BEGIN Provided records
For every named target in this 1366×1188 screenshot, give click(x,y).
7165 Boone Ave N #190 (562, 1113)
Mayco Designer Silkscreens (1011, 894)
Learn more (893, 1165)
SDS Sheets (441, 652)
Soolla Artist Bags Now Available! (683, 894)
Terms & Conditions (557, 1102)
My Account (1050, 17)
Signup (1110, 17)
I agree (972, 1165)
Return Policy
END Provided records
BEGIN Provided records
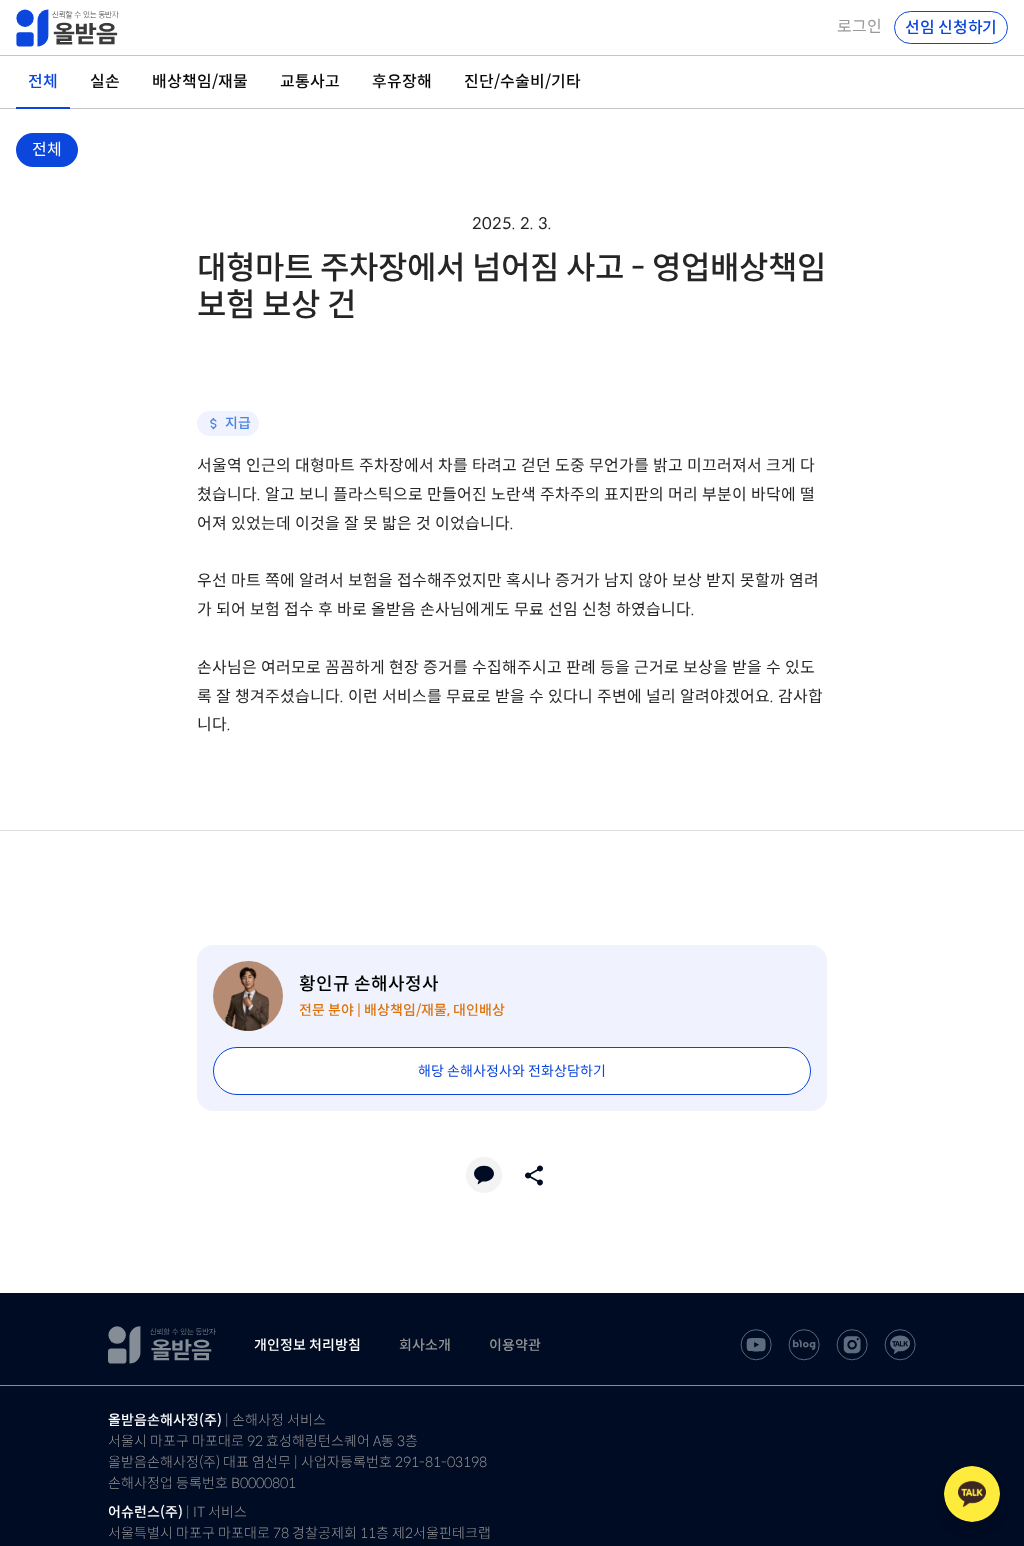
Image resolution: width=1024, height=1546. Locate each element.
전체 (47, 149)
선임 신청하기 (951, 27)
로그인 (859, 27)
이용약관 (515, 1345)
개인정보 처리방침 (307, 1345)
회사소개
END Provided records
BEGIN Provided records
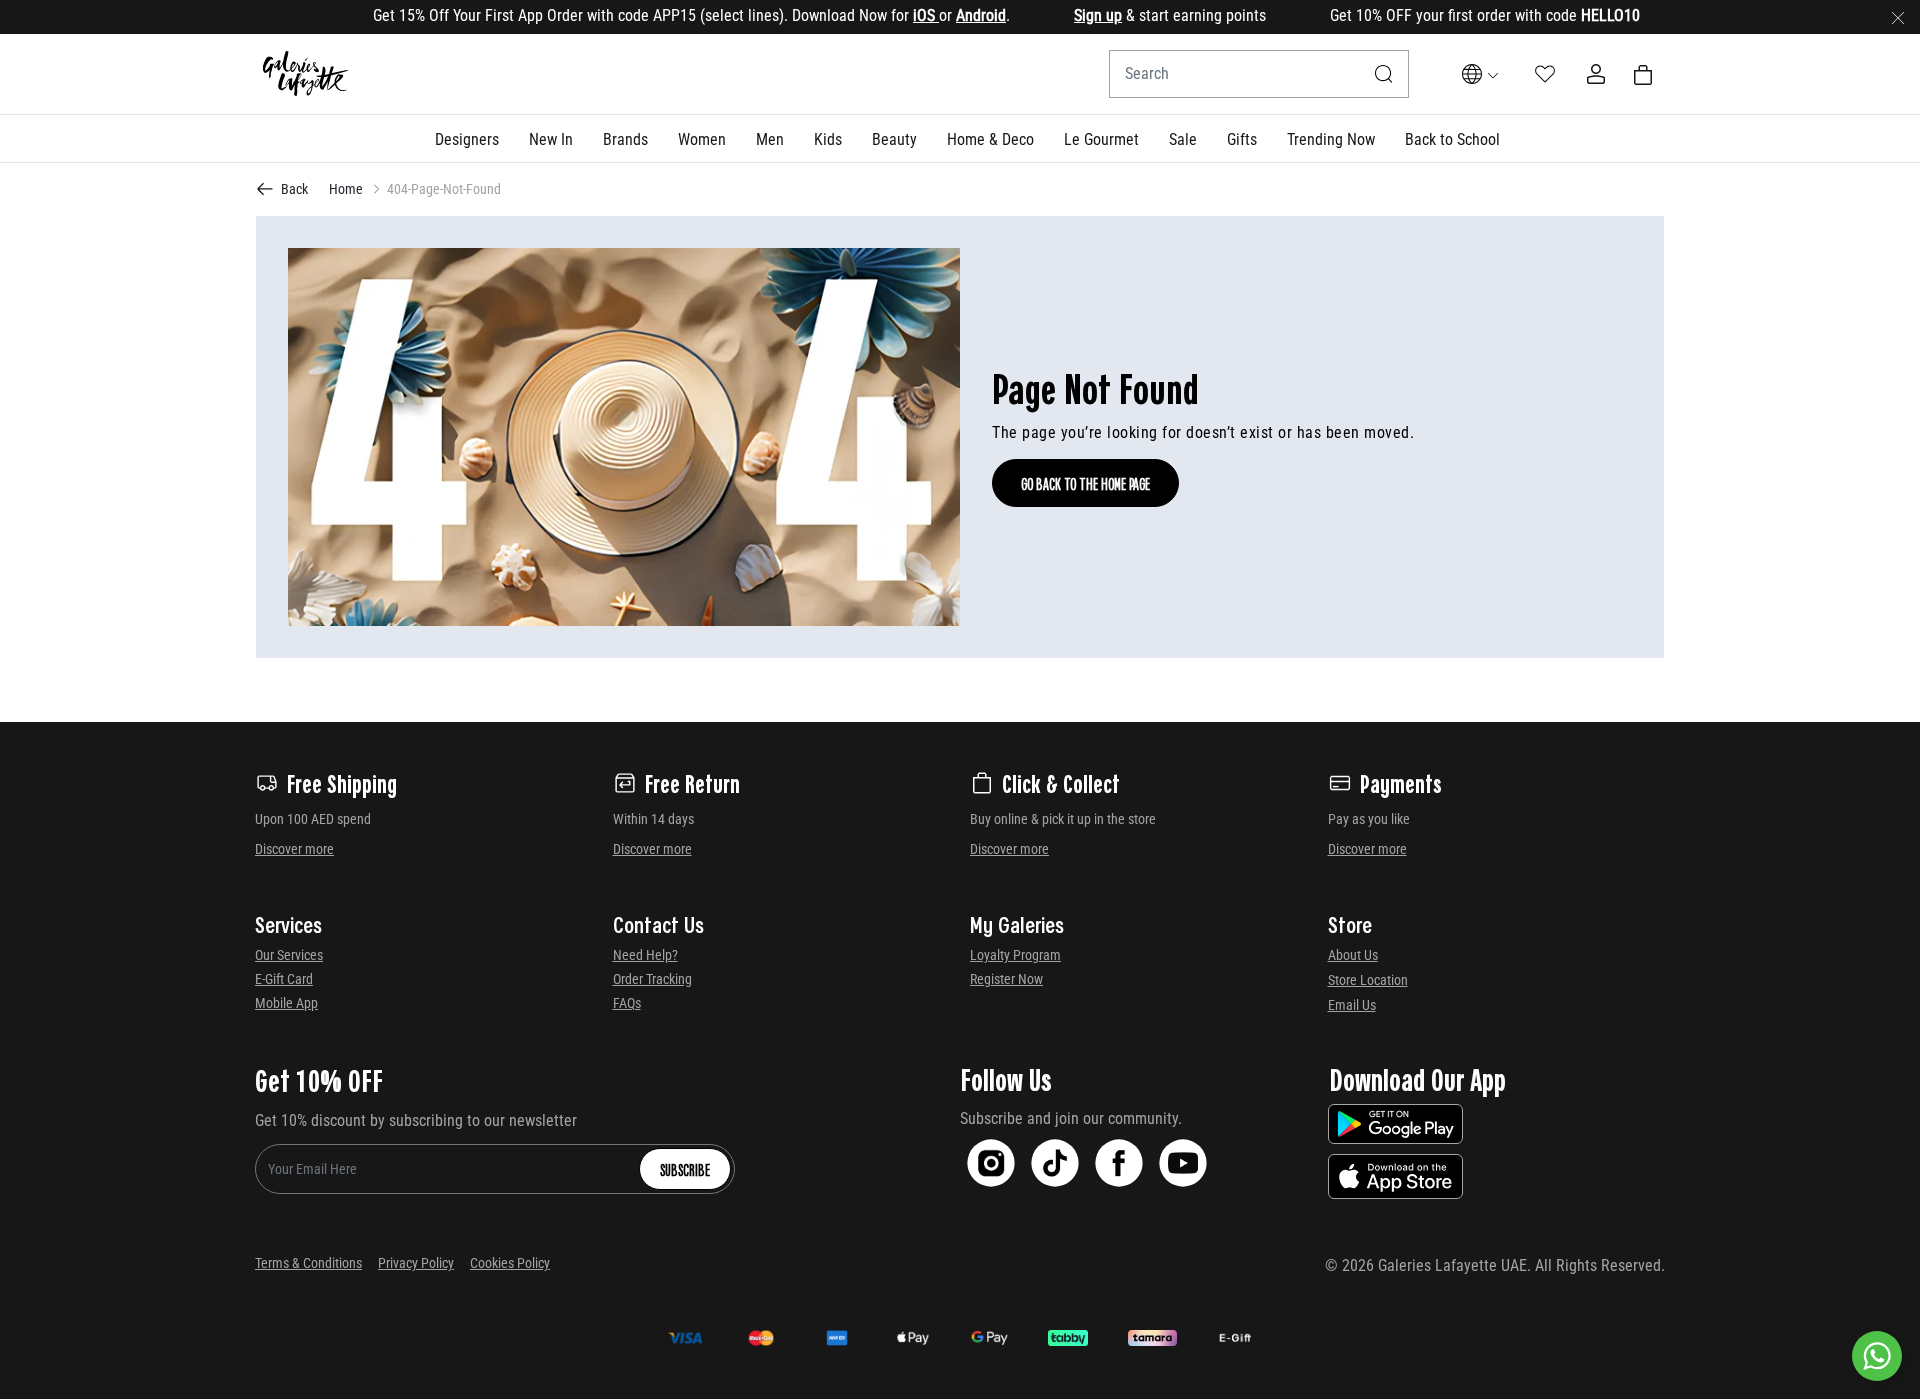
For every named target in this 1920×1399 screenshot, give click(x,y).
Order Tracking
END Provided records
_Your objective_: Respond with only the number of lines in the data that include the string "give".

_Output_: 2